Find the line containing "06889430316 (627, 1298)" in the entries below. Restate it and each line after it, word for word, up to and including the line containing "PRODUKTE (792, 62)".

### EXTRACTED ENTRIES

▼

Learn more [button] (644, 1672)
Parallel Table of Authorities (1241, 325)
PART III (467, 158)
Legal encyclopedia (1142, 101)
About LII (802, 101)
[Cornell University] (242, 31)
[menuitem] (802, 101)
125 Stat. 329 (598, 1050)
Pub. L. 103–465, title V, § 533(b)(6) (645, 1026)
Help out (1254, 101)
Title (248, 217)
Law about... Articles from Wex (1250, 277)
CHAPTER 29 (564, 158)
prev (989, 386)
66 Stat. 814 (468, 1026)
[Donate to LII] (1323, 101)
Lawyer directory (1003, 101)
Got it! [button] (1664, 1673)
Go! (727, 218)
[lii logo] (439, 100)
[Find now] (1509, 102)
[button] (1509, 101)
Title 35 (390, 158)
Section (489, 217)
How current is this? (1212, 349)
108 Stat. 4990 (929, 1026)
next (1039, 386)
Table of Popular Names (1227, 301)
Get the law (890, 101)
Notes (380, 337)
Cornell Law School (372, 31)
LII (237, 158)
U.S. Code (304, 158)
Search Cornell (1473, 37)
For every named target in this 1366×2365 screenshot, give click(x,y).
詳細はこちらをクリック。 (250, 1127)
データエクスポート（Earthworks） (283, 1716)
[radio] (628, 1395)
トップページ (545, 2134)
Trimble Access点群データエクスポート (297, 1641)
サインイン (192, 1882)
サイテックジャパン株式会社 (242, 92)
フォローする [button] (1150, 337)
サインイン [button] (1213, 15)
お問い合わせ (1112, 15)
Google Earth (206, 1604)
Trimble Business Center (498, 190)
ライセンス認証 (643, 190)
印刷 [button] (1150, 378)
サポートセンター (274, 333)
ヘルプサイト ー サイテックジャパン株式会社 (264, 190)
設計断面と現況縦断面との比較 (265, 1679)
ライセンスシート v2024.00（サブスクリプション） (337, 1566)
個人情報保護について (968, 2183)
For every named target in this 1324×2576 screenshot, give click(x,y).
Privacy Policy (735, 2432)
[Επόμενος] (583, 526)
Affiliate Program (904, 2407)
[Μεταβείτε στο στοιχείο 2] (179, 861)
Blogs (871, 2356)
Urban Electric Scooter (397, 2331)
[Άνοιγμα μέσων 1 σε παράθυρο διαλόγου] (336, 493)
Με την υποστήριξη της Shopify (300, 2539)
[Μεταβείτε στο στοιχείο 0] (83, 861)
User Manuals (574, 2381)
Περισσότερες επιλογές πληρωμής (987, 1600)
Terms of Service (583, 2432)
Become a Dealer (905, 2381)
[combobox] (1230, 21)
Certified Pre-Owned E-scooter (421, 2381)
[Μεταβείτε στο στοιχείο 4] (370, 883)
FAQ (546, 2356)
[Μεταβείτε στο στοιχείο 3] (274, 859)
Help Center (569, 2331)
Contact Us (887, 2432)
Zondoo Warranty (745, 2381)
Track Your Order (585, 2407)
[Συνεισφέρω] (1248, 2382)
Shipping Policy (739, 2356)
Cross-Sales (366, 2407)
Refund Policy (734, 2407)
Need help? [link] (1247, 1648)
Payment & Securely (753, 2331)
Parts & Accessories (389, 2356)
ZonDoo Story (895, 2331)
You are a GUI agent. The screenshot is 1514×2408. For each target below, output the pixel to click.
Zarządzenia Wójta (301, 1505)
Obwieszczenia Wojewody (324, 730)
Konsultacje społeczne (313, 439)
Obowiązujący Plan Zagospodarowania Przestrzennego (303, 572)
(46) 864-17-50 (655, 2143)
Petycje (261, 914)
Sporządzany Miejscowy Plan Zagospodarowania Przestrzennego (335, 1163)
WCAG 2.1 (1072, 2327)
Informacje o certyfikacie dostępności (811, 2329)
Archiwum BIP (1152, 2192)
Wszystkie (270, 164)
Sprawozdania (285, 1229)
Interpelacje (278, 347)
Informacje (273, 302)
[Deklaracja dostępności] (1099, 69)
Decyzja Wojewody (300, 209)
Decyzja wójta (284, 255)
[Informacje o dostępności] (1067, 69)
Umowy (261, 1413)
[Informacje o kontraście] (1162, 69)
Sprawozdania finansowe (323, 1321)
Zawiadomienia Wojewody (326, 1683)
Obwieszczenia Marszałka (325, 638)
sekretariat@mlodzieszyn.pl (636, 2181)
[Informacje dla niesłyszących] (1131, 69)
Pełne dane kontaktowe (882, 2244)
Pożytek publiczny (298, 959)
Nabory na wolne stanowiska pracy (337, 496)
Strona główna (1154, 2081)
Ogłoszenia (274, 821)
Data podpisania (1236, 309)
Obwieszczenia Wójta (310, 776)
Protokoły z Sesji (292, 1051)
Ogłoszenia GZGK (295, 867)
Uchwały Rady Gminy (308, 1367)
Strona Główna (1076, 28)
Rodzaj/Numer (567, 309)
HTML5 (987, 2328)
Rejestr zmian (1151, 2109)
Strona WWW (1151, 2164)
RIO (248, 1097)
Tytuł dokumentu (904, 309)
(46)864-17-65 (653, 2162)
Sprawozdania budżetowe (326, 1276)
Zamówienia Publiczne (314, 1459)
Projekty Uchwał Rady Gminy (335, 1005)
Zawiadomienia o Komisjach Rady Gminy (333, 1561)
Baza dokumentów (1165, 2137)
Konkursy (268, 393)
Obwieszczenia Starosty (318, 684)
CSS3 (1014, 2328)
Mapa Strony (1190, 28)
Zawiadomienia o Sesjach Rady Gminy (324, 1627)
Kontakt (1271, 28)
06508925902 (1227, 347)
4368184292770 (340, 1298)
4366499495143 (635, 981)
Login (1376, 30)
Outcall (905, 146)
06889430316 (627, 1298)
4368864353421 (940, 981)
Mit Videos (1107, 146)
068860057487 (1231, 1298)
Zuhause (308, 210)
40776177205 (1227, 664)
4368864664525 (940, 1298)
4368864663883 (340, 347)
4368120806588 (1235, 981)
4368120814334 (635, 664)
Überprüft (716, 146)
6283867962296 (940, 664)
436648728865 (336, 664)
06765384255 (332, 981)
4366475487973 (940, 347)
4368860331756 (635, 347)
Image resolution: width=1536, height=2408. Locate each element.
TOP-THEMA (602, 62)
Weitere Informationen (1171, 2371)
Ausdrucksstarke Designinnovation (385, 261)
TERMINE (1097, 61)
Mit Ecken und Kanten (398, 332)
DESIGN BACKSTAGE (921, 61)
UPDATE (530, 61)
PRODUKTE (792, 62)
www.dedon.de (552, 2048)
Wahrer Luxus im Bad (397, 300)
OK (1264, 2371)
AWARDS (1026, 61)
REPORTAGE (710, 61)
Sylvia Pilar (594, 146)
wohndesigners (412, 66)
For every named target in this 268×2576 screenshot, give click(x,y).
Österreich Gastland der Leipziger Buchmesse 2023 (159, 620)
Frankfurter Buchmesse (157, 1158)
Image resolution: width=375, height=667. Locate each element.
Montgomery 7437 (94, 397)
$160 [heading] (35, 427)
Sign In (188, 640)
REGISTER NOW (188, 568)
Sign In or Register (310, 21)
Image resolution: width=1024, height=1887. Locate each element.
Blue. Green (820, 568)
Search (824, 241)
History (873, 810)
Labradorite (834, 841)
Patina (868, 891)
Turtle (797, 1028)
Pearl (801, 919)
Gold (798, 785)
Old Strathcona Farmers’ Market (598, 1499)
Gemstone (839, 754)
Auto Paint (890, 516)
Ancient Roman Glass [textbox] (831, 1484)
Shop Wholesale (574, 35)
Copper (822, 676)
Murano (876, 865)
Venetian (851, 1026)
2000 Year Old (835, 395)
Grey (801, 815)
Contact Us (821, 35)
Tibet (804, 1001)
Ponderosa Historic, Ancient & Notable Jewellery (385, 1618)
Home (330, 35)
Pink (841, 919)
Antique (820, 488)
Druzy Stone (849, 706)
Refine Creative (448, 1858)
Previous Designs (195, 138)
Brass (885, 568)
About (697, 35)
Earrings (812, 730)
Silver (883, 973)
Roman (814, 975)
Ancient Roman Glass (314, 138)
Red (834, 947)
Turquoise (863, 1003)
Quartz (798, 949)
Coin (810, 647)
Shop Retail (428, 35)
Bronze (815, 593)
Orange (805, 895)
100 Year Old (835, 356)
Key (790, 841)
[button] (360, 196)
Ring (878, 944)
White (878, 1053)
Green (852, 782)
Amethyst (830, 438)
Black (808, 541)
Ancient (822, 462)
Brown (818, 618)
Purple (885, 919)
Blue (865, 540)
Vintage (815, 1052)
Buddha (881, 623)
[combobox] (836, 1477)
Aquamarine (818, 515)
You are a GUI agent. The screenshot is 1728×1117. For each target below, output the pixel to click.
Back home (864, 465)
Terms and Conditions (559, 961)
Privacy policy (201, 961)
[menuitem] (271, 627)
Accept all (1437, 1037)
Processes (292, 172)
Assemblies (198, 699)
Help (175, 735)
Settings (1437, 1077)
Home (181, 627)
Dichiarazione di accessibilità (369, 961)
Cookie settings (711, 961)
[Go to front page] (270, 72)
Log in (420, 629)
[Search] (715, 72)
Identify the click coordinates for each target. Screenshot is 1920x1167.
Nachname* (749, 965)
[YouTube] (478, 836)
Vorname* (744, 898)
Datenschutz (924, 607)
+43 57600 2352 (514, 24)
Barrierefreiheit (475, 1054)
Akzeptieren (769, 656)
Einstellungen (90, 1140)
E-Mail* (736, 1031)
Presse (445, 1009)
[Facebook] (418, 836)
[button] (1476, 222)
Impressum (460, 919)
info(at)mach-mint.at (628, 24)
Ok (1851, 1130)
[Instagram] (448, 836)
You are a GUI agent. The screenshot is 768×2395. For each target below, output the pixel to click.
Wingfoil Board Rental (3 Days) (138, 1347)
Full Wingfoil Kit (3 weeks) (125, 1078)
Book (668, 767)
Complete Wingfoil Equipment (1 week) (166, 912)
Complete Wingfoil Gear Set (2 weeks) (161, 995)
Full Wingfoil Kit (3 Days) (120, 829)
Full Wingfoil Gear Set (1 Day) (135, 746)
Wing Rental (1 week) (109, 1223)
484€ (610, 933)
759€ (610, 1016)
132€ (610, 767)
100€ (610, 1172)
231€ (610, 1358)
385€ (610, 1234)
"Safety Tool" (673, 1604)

▲

### ANSWER SPACE
06889430316 (627, 1298)
4368864353421 (940, 981)
Mit Videos (1107, 146)
068860057487 (1231, 1298)
Zuhause (308, 210)
40776177205 (1227, 664)
4368864664525 (940, 1298)
4368864663883 (340, 347)
4368120806588 (1235, 981)
4368120814334 (635, 664)
Überprüft (716, 146)
6283867962296 (940, 664)
436648728865 (336, 664)
06765384255 (332, 981)
4366475487973 (940, 347)
4368860331756 (635, 347)
Image resolution: width=1536, height=2408. Locate each element.
TOP-THEMA (602, 62)
Weitere Informationen (1171, 2371)
Ausdrucksstarke Designinnovation (385, 261)
TERMINE (1097, 61)
Mit Ecken und Kanten (398, 332)
DESIGN BACKSTAGE (921, 61)
UPDATE (530, 61)
PRODUKTE (792, 62)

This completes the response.